→ **Directions**
a: Starting at "Check your plants" and stopping after "with no bottom.", rewrite the succulent care text with "wrinkled" changed to "puckered".
b: List every plant symptom that the succulent care text matches to a cause in its paragraph on leaf appearance.
c: According to the succulent care text, how often are the plants watered when they are brought inside for winter near a bright window?

** Opening Page extract block **

Check your plants regularly, especially under leaves and near the stem. Isolation is key for new plants. If you find pests, don't panic. For mealybugs, dab them with a cotton swab dipped in 70% isopropyl alcohol. For broader issues, a spray of diluted neem oil or insecticidal soap can work. The key is consistency—treat every 5-7 days for a few weeks to break the life cycle.

Mistake #9: Misreading the Signs of Distress

Beginners often misinterpret what their plant is telling them. A wrinkled, shriveled succulent usually means it's thirsty. But if you water a wrinkled plant and it doesn't plump up in a few days, the problem isn't lack of water—it's that the roots are dead or damaged (often from prior overwatering) and can't take up water. You're pouring water into a cup with no bottom.

Yellow, translucent, mushy leaves = almost always overwatering. Brown, crispy, dry leaves (especially lower ones) = could be underwatering, or could be natural absorption of old leaves. Stretching (etiolation) = needs more light. Brown, scorched spots on leaves = too much direct, harsh sun too quickly (sunburn).

Mistake #10: Focusing Only on Water, Not Environment

This is the big picture mistake. You get obsessed with the watering can, but ignore the three pillars that actually dictate watering frequency: Light, Temperature, and Airflow.

A succulent in a hot, sunny, breezy spot will need water far more often than the same plant in a cool, shady, stagnant corner. I keep most of my collection on a sunny, covered porch in summer. The wind and heat mean I might water some pots weekly. The exact same plants come inside for winter near a bright window, and I water them maybe once every 4-6 weeks. The plant didn't change. Its environment did.

Improving airflow with a small fan can dramatically reduce the risk of rot and pest issues. It mimics their natural, breezy habitats.

Your Succulent Survival Questions, Answered

I overwatered my succulent and the stem is mushy. Is there any way to save it?

** Closing Page extract block **
** Opening Raw data block **

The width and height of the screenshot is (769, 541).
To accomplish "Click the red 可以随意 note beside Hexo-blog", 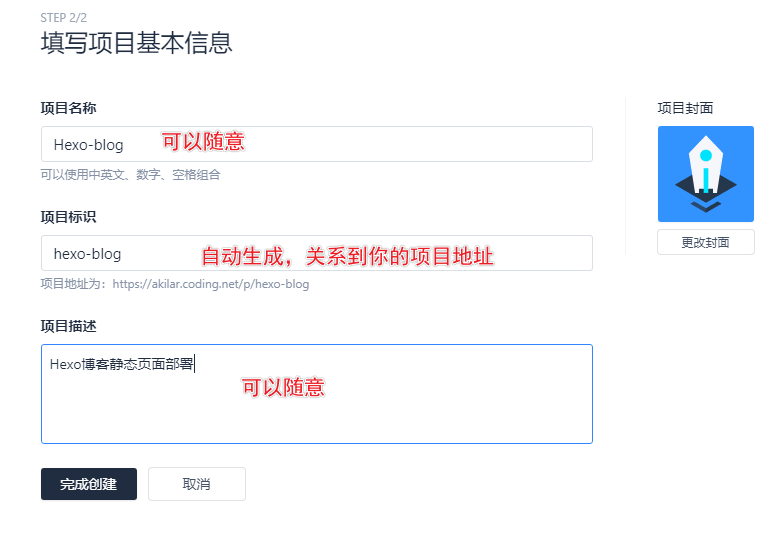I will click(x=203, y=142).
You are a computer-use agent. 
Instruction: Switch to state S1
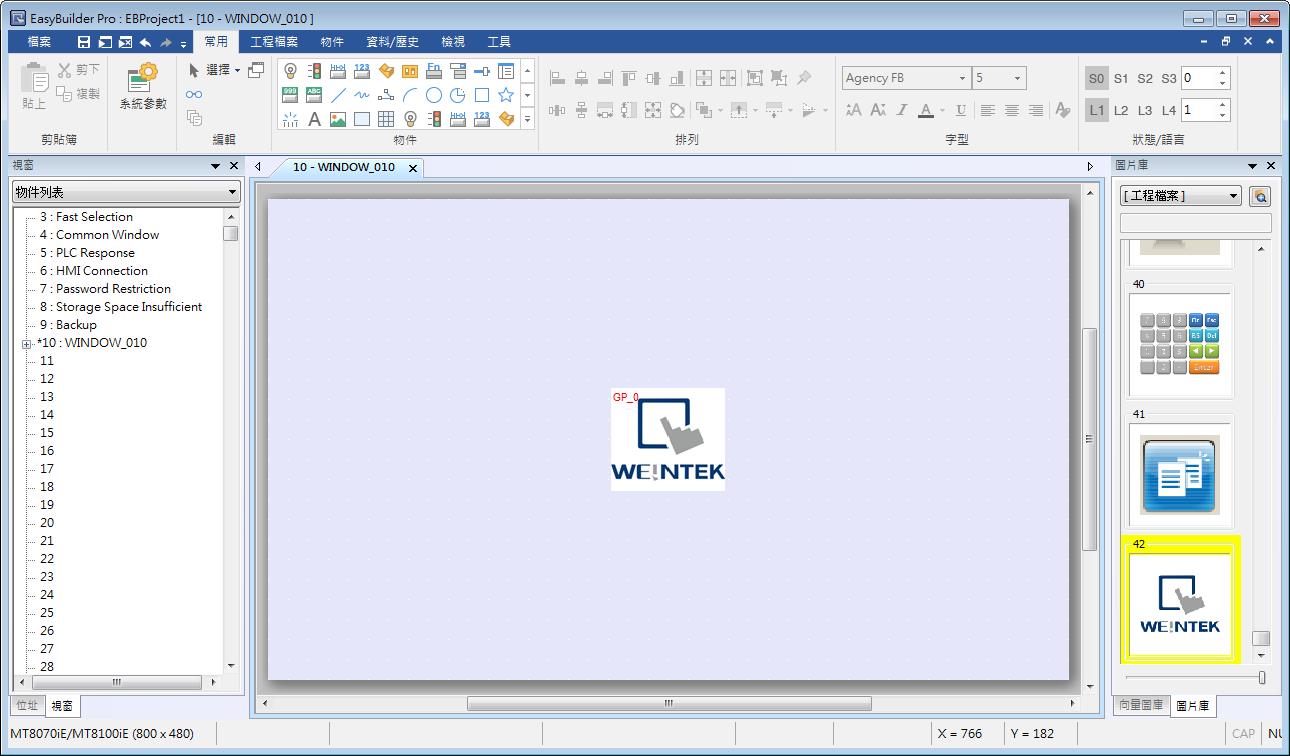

** Closing Raw data block **

→ **Written answers**
a:
Check your plants regularly, especially under leaves and near the stem. Isolation is key for new plants. If you find pests, don't panic. For mealybugs, dab them with a cotton swab dipped in 70% isopropyl alcohol. For broader issues, a spray of diluted neem oil or insecticidal soap can work. The key is consistency—treat every 5-7 days for a few weeks to break the life cycle.

Mistake #9: Misreading the Signs of Distress

Beginners often misinterpret what their plant is telling them. A puckered, shriveled succulent usually means it's thirsty. But if you water a puckered plant and it doesn't plump up in a few days, the problem isn't lack of water—it's that the roots are dead or damaged (often from prior overwatering) and can't take up water. You're pouring water into a cup with no bottom.

b:
- Yellow, translucent, mushy leaves
- Brown, crispy, dry leaves
- Stretching (etiolation)
- Brown, scorched spots on leaves

c: Maybe once every 4-6 weeks.